Assignment — Return an exact copy of the lines from the one holding "Task: Toggle Closing" to the end of the data, including both the starting and final lines. Leave the pictures out.

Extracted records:
--------------------------------------------------

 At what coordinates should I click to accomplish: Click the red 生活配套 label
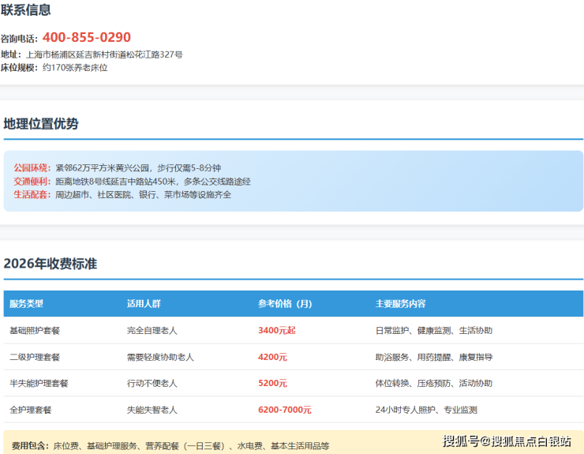tap(31, 194)
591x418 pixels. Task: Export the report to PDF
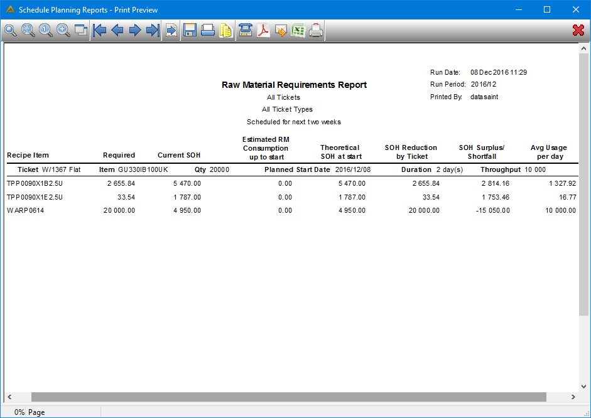click(263, 30)
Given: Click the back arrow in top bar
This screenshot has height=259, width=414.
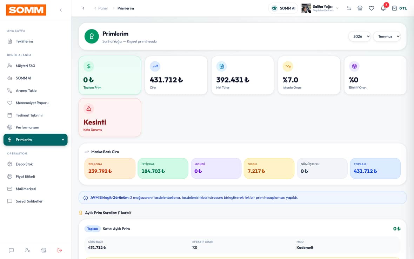Looking at the screenshot, I should (84, 8).
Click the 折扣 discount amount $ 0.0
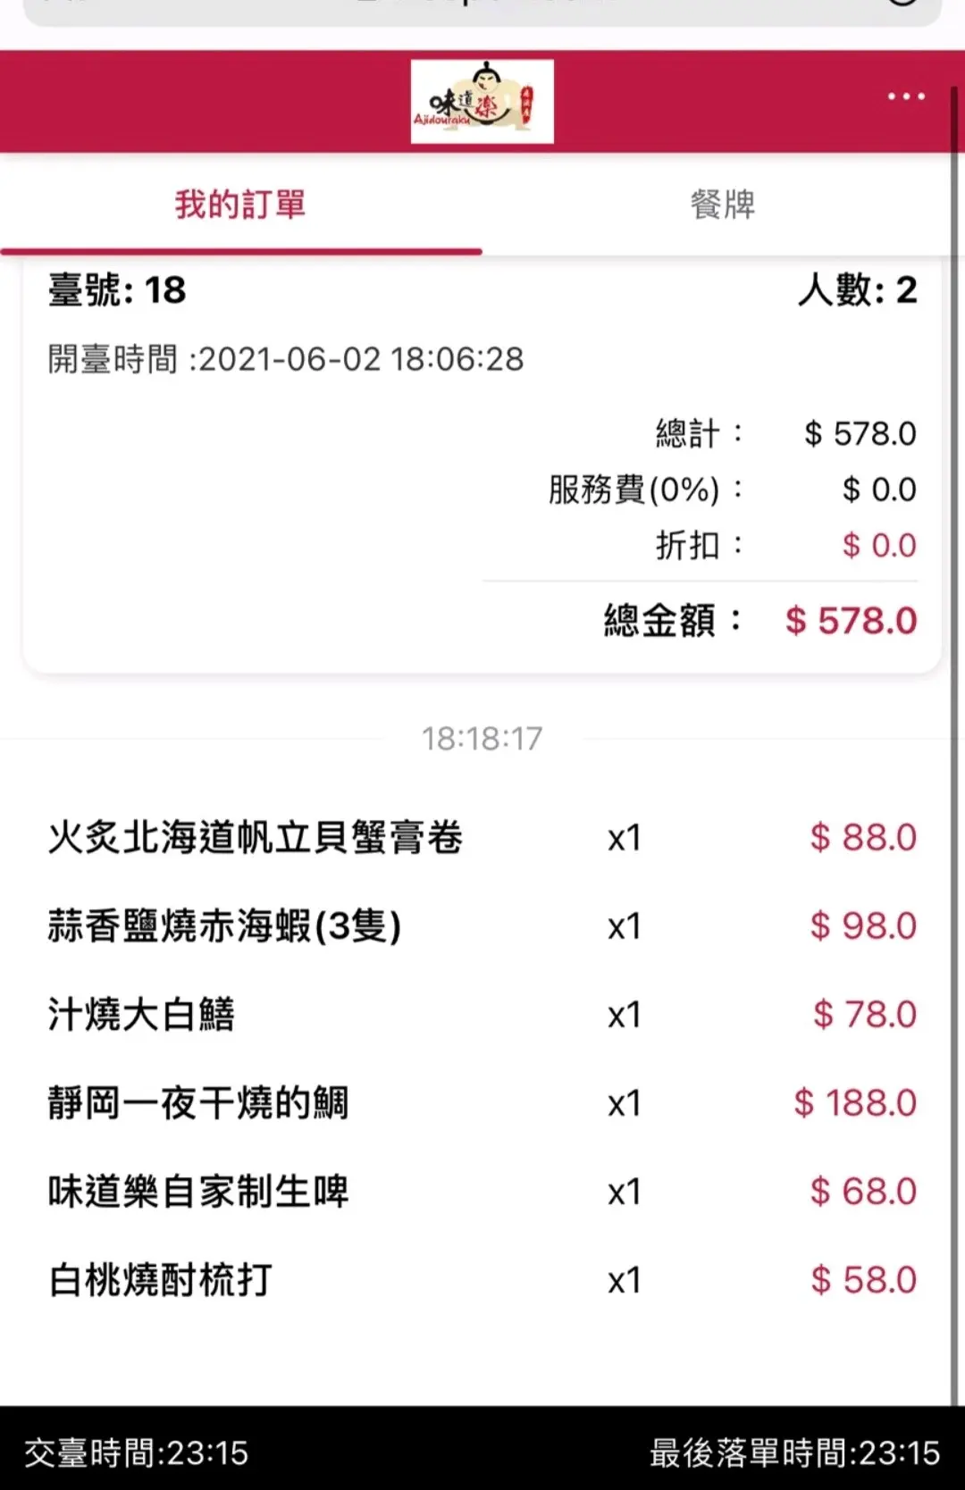Image resolution: width=965 pixels, height=1490 pixels. pyautogui.click(x=879, y=545)
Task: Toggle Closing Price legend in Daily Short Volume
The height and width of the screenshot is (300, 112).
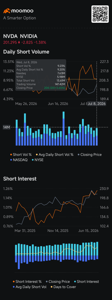Action: [90, 155]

--------------------------------------------------

Problem solution —
Task: Toggle Closing Price legend in Daily Short Volume
The height and width of the screenshot is (300, 112).
Action: [90, 155]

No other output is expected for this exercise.